東姫路駅の近くで、突然パトカーに止められた。
理由は「歩行者妨害」。
最初、何を言われているのか分からなかった。
だって私は、横断歩道の前でちゃんと確認していた。
右も左も見た。
歩行者が渡ろうとしている様子なんて、なかった。
なのに警察官は、はっきり言った。
「今、歩行者がいましたよね」
私は思わず聞き返した。
「本当に渡ろうとしていましたか?」
返ってきたのは、冷たい一言だった。
「こちらは見ています」
その言い方で、胸の奥が一気に熱くなった。
その場で認めたら早いのは分かっていた。
でも、違うものを違うと言わないままサインするのは、どうしても納得できなかった。
私は深呼吸して、こう言った。
「この認定には同意できません。

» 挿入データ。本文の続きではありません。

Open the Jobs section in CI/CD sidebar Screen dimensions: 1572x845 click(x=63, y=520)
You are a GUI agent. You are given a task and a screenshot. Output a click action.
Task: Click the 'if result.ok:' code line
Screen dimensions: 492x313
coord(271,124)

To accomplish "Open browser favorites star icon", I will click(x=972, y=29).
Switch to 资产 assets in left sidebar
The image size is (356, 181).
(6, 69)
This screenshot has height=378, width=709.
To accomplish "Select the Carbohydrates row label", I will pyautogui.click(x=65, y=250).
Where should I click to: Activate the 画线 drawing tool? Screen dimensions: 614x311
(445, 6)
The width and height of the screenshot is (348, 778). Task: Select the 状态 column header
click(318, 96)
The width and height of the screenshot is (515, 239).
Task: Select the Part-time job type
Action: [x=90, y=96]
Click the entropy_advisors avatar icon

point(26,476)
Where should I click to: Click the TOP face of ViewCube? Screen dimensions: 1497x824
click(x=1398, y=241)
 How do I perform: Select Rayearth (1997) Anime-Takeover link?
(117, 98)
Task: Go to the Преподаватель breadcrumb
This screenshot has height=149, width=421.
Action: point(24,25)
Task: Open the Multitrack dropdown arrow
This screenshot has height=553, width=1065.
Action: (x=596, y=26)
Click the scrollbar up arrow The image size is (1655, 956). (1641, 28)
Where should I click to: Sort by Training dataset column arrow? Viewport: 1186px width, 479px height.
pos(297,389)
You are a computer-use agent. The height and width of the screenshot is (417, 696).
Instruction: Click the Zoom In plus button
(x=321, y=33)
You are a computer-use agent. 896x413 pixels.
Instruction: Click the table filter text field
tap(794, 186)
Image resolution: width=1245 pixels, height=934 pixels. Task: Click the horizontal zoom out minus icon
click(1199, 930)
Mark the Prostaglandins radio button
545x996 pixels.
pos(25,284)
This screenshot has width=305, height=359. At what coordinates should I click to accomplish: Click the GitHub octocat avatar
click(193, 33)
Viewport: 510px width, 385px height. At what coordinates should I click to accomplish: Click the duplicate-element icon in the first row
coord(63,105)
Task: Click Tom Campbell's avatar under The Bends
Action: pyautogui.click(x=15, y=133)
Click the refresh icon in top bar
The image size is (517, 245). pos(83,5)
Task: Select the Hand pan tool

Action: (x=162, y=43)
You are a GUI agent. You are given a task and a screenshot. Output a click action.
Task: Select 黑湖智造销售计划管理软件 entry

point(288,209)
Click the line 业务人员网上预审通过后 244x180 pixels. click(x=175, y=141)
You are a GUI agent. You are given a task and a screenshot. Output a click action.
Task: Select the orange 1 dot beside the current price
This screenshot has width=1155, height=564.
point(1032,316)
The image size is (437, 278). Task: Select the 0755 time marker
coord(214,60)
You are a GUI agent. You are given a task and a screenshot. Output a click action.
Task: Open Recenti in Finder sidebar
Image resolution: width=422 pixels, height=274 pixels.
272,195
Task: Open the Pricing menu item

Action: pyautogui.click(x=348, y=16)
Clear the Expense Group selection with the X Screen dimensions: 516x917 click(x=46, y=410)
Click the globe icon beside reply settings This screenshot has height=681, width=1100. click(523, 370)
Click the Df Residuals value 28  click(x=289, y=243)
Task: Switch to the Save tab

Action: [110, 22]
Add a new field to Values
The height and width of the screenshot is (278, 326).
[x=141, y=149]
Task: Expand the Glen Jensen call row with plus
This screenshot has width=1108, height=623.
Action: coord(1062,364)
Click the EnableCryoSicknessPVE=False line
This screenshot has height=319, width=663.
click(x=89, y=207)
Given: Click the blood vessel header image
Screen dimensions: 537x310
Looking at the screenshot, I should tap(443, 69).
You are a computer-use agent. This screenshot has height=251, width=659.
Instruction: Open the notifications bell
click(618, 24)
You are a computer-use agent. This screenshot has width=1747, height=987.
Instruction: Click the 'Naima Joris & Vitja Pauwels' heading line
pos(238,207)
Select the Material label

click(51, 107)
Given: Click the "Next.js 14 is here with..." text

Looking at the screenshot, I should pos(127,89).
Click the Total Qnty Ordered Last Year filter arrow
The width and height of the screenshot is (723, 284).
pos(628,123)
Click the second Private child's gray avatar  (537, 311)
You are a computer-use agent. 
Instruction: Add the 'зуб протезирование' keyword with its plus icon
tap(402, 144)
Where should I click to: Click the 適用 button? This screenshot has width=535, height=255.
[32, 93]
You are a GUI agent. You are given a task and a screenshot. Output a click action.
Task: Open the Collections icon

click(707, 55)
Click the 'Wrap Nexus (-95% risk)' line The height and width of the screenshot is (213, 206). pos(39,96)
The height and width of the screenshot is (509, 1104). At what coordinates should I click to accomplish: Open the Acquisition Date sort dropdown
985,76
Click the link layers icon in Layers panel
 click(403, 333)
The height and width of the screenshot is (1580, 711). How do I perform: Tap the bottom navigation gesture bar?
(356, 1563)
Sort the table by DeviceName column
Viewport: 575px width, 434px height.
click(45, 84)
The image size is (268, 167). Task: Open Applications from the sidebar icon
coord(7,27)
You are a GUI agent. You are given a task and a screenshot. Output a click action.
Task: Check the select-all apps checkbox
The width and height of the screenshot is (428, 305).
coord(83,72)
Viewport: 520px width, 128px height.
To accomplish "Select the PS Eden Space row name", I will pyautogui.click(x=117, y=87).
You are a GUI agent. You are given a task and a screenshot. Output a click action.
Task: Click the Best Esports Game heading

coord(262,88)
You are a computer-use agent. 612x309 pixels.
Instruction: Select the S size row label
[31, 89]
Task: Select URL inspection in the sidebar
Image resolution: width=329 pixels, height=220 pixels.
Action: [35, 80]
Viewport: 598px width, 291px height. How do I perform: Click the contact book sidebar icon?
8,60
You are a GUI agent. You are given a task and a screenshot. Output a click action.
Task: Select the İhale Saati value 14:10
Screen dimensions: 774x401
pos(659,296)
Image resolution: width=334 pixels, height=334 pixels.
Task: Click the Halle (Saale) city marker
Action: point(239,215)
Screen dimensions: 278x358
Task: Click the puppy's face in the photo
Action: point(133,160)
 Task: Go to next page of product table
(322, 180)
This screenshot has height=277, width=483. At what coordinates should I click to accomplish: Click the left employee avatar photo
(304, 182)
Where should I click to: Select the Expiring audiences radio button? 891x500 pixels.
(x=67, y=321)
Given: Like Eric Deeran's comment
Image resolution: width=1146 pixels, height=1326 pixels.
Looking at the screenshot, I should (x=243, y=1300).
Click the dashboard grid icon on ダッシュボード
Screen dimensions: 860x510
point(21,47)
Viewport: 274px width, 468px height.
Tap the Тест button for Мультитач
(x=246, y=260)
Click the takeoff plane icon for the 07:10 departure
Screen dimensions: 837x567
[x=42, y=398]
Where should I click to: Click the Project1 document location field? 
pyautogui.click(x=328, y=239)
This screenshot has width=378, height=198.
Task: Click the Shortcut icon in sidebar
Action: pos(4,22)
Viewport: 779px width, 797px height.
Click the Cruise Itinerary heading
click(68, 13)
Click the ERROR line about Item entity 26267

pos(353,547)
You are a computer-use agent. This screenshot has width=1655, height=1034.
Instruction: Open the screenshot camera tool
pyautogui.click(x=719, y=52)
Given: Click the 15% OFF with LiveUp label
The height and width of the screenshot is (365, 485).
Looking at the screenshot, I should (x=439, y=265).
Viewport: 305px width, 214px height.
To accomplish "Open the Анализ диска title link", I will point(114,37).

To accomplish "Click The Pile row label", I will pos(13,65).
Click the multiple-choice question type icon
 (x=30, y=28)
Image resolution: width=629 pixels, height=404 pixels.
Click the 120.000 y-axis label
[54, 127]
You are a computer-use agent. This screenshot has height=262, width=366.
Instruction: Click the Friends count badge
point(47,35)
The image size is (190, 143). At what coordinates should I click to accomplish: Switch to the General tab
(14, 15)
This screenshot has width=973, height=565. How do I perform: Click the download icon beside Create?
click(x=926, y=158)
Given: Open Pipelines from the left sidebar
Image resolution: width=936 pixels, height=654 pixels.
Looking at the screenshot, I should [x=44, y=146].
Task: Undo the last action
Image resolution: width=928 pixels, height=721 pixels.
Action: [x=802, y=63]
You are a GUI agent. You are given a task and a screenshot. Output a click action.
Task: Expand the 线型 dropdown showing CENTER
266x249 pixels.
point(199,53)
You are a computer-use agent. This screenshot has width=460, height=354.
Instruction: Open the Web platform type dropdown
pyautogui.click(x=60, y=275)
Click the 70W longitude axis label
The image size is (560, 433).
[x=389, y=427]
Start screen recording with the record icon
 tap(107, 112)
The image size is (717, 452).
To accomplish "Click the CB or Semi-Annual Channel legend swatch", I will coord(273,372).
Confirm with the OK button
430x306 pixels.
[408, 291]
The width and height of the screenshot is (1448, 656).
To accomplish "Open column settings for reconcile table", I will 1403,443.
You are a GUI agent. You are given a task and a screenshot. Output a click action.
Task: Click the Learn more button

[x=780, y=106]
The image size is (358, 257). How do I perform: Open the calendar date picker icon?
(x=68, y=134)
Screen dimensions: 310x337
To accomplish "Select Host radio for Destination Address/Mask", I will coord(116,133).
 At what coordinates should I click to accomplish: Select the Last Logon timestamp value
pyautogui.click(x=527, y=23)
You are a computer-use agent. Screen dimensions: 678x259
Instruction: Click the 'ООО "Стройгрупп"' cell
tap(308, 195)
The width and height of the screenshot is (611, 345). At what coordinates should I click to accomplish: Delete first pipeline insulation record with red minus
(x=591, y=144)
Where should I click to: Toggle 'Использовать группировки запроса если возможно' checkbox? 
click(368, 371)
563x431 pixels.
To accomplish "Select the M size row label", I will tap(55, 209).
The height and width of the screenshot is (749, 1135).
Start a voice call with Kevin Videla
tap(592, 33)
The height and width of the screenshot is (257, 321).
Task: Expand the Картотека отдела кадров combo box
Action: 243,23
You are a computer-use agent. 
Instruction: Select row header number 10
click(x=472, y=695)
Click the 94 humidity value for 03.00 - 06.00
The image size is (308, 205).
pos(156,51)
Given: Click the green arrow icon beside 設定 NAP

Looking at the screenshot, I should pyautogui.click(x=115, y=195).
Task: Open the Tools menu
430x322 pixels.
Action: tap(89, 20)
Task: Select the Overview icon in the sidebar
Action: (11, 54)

否認します」
警察官の表情が少し変わった。
面倒な人を見るような顔だった。
でも、私は引かなかった。
なぜなら、車にはドライブレコーダーが付いていたから。
家に帰ってすぐ、映像を確認した。
一時停止。
巻き戻し。
また一時停止。
問題の横断歩道のところを、何度も見返した。
画面の中の“歩行者”は、確かに歩道の端にいた。
でも、立ってスマホを見ているだけだった。
横断歩道に足を踏み出していない。
こちらを見る様子もない。
渡ろうとする動作すらない。
私は思わず声に出した。
「やっぱり、これで捕まえるのはおかしい」
しかも、映像をよく見るほど、別の問題も見えてきた。
その場所は、道の見通しが悪かった。
マンションの木が伸びていて、横断歩道の手前がかなり見えにくい。
信号もない。
標識も分かりやすいとは言えない。
歩行者にとっても、運転者にとっても、判断しづらい場所だった。
私はその日から、ただの“不服申し立て”では終わらせないと決めた。
ドライブレコーダーの映像。
現場写真。
昼と夕方の見え方。
歩道側から見た写真。
運転席の目線で撮った写真。
全部まとめた。
時間順に整理して、どこで何が見えたのか、どこから木で隠れるのか、ひとつずつ書き出した。
そして警察にも、検察にも、同じことを言った。
「私は歩行者を無視したのではありません」
「そもそも、渡ろうとしている歩行者はいませんでした」
「映像を確認してください」
最初は、まるで私が言い逃れしているような空気だった。
でも、映像を見せた瞬間、その空気は変わった。
画面の中の事実は、言葉より強かった。
“渡ろうとしていた”はずの人は、最後まで渡ろうとしていなかった。
そして、私の車が通過した後も、同じ場所でスマホを見ていた。
しばらくして、結果が出た。
誤認。
違反なし。
その知らせを聞いた瞬間、正直、胸のつかえが一気に取れた。
でも、そこで終わりにはしなかった。
私が助かったから、もういい。
そんな話ではなかった。
だってあの場所は、また誰かが誤解されるかもしれない。
もっと悪ければ、本当に事故が起きるかもしれない。
私は資料を持って、市の担当窓口へ行った。
さらに、視界を遮っていた木について、マンションの管理会社にも連絡した。
「ここは見えにくいです」
「歩行者にも運転者にも危ないです」
「信号か、もっと分かりやすい表示が必要だと思います」
そう伝えた。
最初は事務的な返事だった。
でも写真と映像を見せると、相手の声色が変わった。
「これは確かに確認が必要ですね」
その一言を聞いた時、ようやく思った。
私は、ただ一枚の違反切符から逃げたんじゃない。
おかしい場所を、おかしいと言ったんだ。
数日後、管理会社から連絡が来た。
伸びていた木について、剪定を検討するという。
市の方でも、現場確認を行うという話になった。
あの時、もし私が黙って認めていたら。
罰金を払って、点数を引かれて、悔しいまま終わっていた。
でも私は、行車記録を見直した。
証拠をそろえた。
最後まで否認した。
そして結果的に、問題は私の運転だけではなく、道路そのものにあったことまで見えてきた。
「警察に止められたら、仕方ない」
そう思う人もいると思う。
でも、本当に違うと思うなら、冷静に残すべきものを残した方がいい。
感情ではなく、記録。
怒鳴り声ではなく、映像。
言い訳ではなく、事実。
一枚の違反切符は、最後には路口整改の話に変わった。
あの時、私を止めた人たちは、ただの違反処理だと思っていたかもしれない。
でも私はもう決めていた。
自分のためだけじゃない。
次にそこを通る誰かのためにも、あの危ない場所をそのままにはしない。